Delle risposte innovative, da cui può dipendere il futuro di ogni società e Stato europei – tutti più o meno coinvolti dal fallimento delle socialdemocrazie e della crisi delle loro fondamenta statali. Delle risposte fatte non solo di retorica e discorsi e dichiarazioni sicuritari, ma di leggi e provvedimenti lungimiranti: quando un Paese è minacciato, come Stato e come Nazione, urge mobilitare tutte le sue forze – politiche e intellettuali – per ripensarne il fondamento.
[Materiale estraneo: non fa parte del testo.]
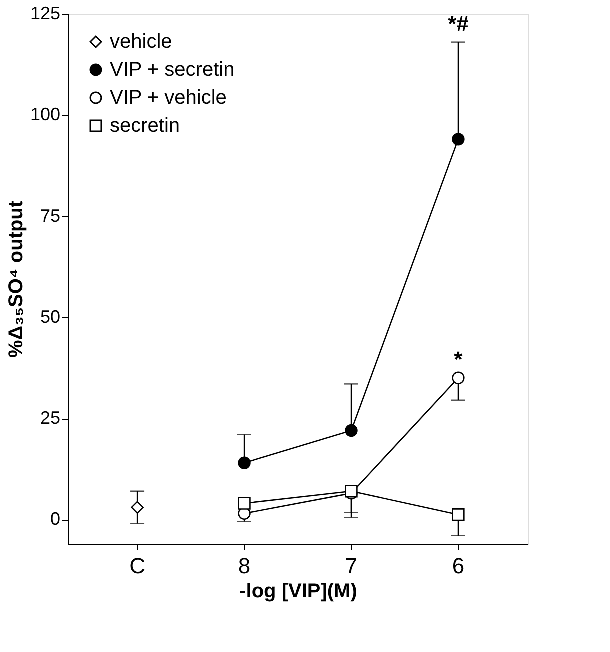 This screenshot has width=610, height=652. I want to click on x-axis-title: -log [VIP](M), so click(299, 591).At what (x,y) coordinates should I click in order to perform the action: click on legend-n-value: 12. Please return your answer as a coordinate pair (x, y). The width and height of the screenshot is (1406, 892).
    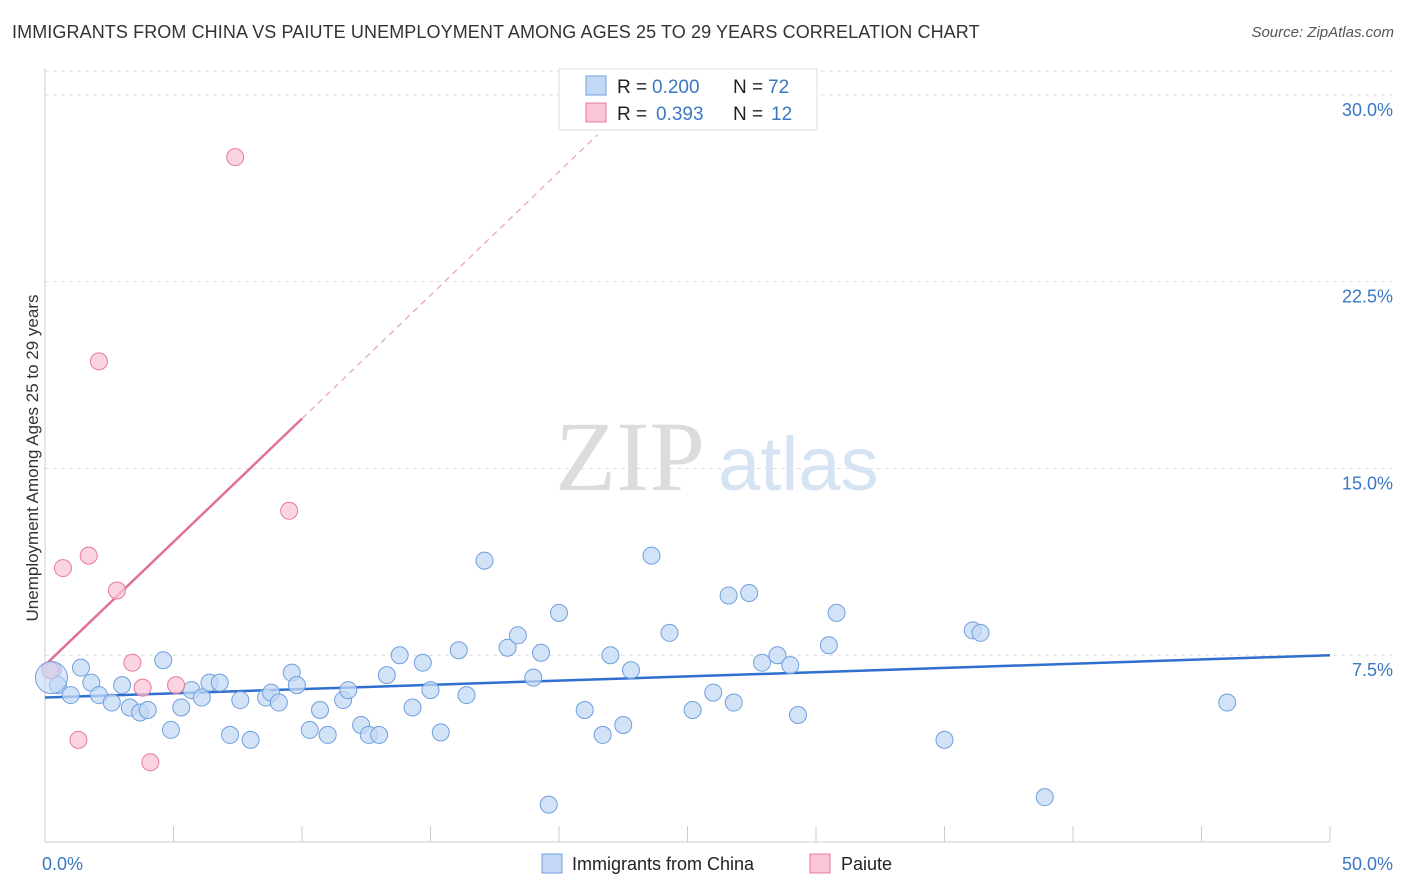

Occorre lanciare un nuovo contratto sociale tra i francesi e gli immigrati, basato su incentivi, diritto di voto e integrazione culturale “reciproca”. E occorre eleggere, a suffragio universale, un’Assemblea costituente chiamata a riscrivere le regole repubblicane nel nuovo contesto venutosi a creare. Un’Assemblea che possa, in corso d’opera, proporre un patto a tutti gli altri Stati europei: l’iscrizione, all’articolo primo della sesta Costituzione francese, dell’inviolabilità dell’appartenenza della Repubblica francese all’Unione europea – in cambio di una equivalente modifica in tutte le carte costituzionali nazionali e della convocazione di un’Assemblea costituente europea che possa disegnare i contorni della futura democrazia europea e fissare i diritti dei suoi cittadini.

Anche se non per forza espressi elettoralmente, la paura dell’altro, la diffidenza per l’eurocrazia di Buroxelles, la crisi delle classi dirigenti sono problemi comuni a tutta l’Europa. Il 21 aprile il caso ha voluto che questi problemi fossero drammaticamente svelati in Francia, proprio come l’11 settembre gli Stati Uniti d’America hanno subito un attacco che in futuro potrebbe capitare in Europa. Per questo, parafrasando ciò che allora proprio il direttore del più autorevole quotidiano francese scrisse in segno di solidarietà, oggi dobbiamo tutti, in Europa, sentirci francesi: perché comune è la sfida della democratizzazione delle istituzioni continentali, come comune è quella dell’integrazione della popolazione immigrata. Osiamo il cambiamento.